» Document text:
Blurred Vision: What went wrong with Logitech

Gerald Quindlen, outgoing CEO of Logitech

Michael Mace, CEO of Cera Technology and author of the Mobile Musings blogs is one of my favorite stops on the Internet. Every visit to his digital podium is an opportunity to learn. Today I found his breakdown of Logitech’s recent spate of problems that I find is worth sharing. It also ties into my deep philosophy that companies have certain DNA and when they try and go too far from it, they suffer.

Logitech, as you might know recently reported a disastrous quarter and had to get rid of its chief executive Gerald Quindlen and replace him with the Chairman and former CEO Guerrino De Luca.  Mace says Logitech is one of his favorite companies because it flies in the face of conventional wisdom.

* The Valley says you can’t make money in commodity hardware, but Logitech makes good profits from the most commoditized bits of the computer industry.

* The Valley says you especially can’t make money in low-end consumer hardware, but that’s where Logitech thrives.

* The Valley says that if you want to make money in hardware, you need to be based in a low-cost part of the world like China. But Logitech is Swiss-owned and headquartered in Silicon Valley, two of the highest-cost places to do business in the world.

» Available data:
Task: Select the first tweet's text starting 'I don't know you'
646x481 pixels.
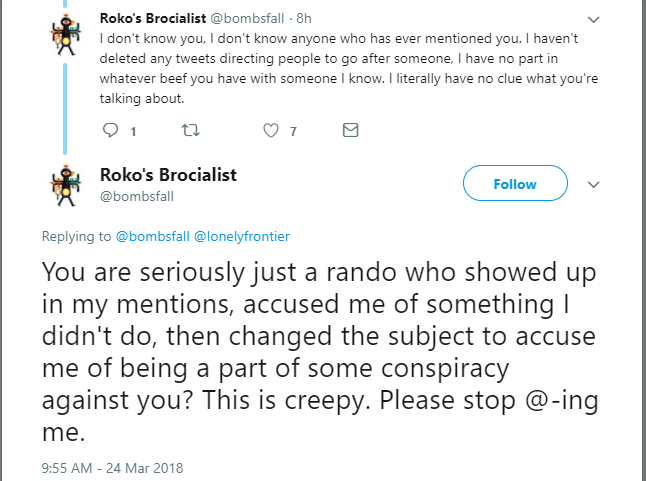Action: pyautogui.click(x=349, y=68)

» Set of tasks:
**a.** Answer these questions from the Logitech article:
(i) Of which company is Michael Mace the CEO?
(ii) Who replaced Gerald Quindlen as Logitech's chief executive?
(iii) Where is Logitech headquartered?
**b.** Please reproduce the passage of the Logitech article starting with "Gerald Quindlen, outgoing" and going on through "it, they suffer.".
Rely only on the Logitech article, not on the data.

» Solutions below:
**a.**
(i) Cera Technology
(ii) Guerrino De Luca, the Chairman and former CEO
(iii) Silicon Valley

**b.**
Gerald Quindlen, outgoing CEO of Logitech

Michael Mace, CEO of Cera Technology and author of the Mobile Musings blogs is one of my favorite stops on the Internet. Every visit to his digital podium is an opportunity to learn. Today I found his breakdown of Logitech’s recent spate of problems that I find is worth sharing. It also ties into my deep philosophy that companies have certain DNA and when they try and go too far from it, they suffer.